What needs to be done → Using the data below, report how many lines hold the word "chart". Include nothing else in the reply.
▬▬▬▬▬▬▬▬▬▬
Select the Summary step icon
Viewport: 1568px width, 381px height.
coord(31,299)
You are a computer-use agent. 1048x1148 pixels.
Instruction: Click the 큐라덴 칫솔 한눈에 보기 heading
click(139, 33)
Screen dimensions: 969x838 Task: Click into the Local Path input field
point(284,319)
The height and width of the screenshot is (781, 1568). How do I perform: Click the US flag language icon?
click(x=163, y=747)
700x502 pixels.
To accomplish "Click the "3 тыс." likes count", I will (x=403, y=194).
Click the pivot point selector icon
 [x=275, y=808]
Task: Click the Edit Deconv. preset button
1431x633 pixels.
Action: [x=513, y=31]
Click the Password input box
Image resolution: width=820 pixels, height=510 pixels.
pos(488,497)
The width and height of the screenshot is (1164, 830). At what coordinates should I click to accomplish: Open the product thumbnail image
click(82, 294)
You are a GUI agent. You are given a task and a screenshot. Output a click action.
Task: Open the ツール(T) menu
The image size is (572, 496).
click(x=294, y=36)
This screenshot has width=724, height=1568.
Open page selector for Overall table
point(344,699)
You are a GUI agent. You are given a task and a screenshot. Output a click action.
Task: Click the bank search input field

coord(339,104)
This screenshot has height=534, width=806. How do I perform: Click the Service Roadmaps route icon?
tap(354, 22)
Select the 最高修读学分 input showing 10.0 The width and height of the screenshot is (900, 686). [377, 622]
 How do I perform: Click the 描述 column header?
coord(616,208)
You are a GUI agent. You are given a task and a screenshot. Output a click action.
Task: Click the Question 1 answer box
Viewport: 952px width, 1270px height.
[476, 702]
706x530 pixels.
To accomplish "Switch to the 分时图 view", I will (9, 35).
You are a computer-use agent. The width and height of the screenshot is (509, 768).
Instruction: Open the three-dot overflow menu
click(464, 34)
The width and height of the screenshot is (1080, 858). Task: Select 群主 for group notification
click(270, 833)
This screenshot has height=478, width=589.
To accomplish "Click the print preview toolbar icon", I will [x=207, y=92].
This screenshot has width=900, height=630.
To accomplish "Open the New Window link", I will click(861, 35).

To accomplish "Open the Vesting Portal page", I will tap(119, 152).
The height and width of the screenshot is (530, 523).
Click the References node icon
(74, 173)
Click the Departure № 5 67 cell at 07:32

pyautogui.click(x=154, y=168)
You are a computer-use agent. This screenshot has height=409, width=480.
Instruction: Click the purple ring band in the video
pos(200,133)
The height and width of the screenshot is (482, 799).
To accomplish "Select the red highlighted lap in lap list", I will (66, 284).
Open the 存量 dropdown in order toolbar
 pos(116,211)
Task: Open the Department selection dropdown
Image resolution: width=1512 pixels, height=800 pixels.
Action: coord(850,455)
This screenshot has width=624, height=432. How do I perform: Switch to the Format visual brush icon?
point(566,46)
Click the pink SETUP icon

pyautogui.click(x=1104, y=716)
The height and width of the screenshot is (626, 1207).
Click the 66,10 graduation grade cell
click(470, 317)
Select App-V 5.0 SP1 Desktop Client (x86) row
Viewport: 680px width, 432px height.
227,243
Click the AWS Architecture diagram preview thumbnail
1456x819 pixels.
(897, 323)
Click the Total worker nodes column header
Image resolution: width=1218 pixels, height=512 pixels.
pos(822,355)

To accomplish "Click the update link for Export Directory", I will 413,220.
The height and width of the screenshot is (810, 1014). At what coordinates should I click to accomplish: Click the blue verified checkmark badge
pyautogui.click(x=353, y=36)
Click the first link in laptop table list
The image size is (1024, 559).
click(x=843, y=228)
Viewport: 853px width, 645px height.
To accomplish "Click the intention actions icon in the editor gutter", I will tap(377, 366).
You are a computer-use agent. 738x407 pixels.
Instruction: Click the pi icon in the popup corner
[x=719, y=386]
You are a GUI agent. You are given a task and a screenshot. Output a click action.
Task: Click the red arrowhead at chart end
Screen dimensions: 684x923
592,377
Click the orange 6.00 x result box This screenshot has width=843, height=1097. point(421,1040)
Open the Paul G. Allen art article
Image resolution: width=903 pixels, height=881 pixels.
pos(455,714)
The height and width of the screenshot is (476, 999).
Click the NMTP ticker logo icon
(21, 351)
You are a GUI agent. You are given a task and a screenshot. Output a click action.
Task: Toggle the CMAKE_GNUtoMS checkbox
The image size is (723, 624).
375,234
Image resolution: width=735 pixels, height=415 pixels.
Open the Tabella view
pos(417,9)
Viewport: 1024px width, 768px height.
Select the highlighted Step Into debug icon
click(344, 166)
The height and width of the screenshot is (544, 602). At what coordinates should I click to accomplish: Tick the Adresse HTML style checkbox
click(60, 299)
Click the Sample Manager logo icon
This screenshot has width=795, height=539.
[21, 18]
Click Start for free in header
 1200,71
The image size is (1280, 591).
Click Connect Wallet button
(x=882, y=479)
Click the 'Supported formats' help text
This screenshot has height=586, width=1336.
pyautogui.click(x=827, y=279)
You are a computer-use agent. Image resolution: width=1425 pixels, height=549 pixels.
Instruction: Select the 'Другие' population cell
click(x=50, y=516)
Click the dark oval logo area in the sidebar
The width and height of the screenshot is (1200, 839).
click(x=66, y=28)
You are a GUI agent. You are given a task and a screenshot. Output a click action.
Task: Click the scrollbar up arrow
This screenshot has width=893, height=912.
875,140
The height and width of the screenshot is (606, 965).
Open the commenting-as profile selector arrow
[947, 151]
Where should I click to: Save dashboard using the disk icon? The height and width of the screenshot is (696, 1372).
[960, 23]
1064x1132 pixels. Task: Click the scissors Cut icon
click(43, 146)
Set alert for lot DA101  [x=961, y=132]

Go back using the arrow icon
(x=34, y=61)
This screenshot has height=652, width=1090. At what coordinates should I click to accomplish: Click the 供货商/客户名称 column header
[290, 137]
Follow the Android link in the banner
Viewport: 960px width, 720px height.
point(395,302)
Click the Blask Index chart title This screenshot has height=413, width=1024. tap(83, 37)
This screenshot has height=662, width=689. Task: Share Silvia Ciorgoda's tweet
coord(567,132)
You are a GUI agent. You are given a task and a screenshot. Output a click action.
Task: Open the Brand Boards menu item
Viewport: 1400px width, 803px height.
▬▬▬▬▬▬▬▬▬▬
Response to this task → 2